→ **AIM OF THE TASK**: Pick out every line in the material below that has the word "computer" in it, and copy each of those lines in full.

→ **RECORDS FOR THIS TASK**:
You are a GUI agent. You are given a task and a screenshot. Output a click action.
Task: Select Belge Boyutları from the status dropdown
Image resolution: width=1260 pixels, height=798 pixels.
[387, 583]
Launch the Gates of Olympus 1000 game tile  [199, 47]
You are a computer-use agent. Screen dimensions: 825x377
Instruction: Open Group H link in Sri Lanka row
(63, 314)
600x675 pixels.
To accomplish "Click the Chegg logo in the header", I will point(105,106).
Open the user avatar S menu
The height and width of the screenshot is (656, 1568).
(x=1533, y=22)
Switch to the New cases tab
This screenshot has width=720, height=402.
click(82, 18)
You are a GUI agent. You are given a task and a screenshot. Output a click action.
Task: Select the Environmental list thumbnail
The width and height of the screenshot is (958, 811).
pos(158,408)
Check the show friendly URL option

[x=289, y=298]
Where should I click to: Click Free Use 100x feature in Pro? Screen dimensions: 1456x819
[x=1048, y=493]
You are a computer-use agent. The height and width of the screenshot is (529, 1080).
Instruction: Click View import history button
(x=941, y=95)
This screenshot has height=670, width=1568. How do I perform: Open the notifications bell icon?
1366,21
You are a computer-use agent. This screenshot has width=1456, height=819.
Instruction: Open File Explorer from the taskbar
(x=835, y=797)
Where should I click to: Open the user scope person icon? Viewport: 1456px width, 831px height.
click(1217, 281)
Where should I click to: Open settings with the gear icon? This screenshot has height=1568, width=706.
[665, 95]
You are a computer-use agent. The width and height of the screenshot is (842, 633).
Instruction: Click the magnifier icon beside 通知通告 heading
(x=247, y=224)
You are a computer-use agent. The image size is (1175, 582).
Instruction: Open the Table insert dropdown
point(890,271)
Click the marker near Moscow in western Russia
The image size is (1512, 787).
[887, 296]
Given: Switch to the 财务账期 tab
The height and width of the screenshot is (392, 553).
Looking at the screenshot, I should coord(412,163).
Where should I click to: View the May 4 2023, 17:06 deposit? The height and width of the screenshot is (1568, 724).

→ **COMPLETED TASK**:
You are a computer-use agent. Screen dimensions: 825x377
You are a computer-use agent. The height and width of the screenshot is (529, 1080).
You are a computer-use agent. This screenshot has width=1456, height=819.
You are a computer-use agent. The width and height of the screenshot is (842, 633).
You are a computer-use agent. The image size is (1175, 582).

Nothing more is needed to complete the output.